TASK ITEM: Set down exactly the lines below, from the one containing "1309x852 pixels." through the final line, and include no others.

┌──

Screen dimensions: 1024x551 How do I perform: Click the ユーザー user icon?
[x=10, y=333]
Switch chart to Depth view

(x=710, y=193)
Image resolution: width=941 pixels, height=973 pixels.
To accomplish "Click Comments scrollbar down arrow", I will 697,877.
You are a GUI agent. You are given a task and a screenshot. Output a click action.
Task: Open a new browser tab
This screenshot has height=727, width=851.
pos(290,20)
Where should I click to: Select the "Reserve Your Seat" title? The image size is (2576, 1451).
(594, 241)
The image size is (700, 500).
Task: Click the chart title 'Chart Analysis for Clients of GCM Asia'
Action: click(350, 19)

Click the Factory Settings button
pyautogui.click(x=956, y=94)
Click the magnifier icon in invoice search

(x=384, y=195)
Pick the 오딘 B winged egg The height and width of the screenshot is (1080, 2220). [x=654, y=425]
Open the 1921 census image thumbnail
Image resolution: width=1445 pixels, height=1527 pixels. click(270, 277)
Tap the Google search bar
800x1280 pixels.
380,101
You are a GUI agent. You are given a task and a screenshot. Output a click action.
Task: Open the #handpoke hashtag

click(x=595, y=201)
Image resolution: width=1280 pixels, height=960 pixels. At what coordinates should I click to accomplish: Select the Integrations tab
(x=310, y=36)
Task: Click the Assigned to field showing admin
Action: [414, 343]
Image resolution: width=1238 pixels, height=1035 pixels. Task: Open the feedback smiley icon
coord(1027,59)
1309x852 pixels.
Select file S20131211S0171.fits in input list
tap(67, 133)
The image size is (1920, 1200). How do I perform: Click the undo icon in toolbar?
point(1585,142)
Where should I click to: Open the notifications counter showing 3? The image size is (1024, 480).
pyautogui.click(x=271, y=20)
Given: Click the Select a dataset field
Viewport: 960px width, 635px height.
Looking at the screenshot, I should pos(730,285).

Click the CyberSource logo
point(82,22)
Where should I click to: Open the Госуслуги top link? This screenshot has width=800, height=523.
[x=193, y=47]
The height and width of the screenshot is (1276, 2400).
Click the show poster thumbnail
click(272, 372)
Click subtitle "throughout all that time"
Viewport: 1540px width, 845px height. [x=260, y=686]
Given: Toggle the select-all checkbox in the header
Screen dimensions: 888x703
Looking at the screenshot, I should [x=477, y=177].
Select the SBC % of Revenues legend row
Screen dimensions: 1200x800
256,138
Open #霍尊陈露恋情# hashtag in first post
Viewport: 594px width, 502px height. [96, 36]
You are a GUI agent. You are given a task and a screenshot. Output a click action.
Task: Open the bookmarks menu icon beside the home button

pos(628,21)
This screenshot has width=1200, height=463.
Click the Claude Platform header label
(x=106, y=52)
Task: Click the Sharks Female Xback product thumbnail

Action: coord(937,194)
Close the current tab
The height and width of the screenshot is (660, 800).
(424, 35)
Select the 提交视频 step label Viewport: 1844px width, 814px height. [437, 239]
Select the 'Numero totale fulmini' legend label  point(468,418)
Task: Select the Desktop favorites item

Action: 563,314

└──

THE COMPLETED TASK:
1309x852 pixels.
Select file S20131211S0171.fits in input list
tap(67, 133)
The image size is (1920, 1200). How do I perform: Click the undo icon in toolbar?
point(1585,142)
Where should I click to: Open the notifications counter showing 3? The image size is (1024, 480).
pyautogui.click(x=271, y=20)
Given: Click the Select a dataset field
Viewport: 960px width, 635px height.
Looking at the screenshot, I should pos(730,285).

Click the CyberSource logo
point(82,22)
Where should I click to: Open the Госуслуги top link? This screenshot has width=800, height=523.
[x=193, y=47]
The height and width of the screenshot is (1276, 2400).
Click the show poster thumbnail
click(272, 372)
Click subtitle "throughout all that time"
Viewport: 1540px width, 845px height. [x=260, y=686]
Given: Toggle the select-all checkbox in the header
Screen dimensions: 888x703
Looking at the screenshot, I should [x=477, y=177].
Select the SBC % of Revenues legend row
Screen dimensions: 1200x800
256,138
Open #霍尊陈露恋情# hashtag in first post
Viewport: 594px width, 502px height. [96, 36]
You are a GUI agent. You are given a task and a screenshot. Output a click action.
Task: Open the bookmarks menu icon beside the home button

pos(628,21)
This screenshot has width=1200, height=463.
Click the Claude Platform header label
(x=106, y=52)
Task: Click the Sharks Female Xback product thumbnail

Action: coord(937,194)
Close the current tab
The height and width of the screenshot is (660, 800).
(424, 35)
Select the 提交视频 step label Viewport: 1844px width, 814px height. [437, 239]
Select the 'Numero totale fulmini' legend label  point(468,418)
Task: Select the Desktop favorites item

Action: 563,314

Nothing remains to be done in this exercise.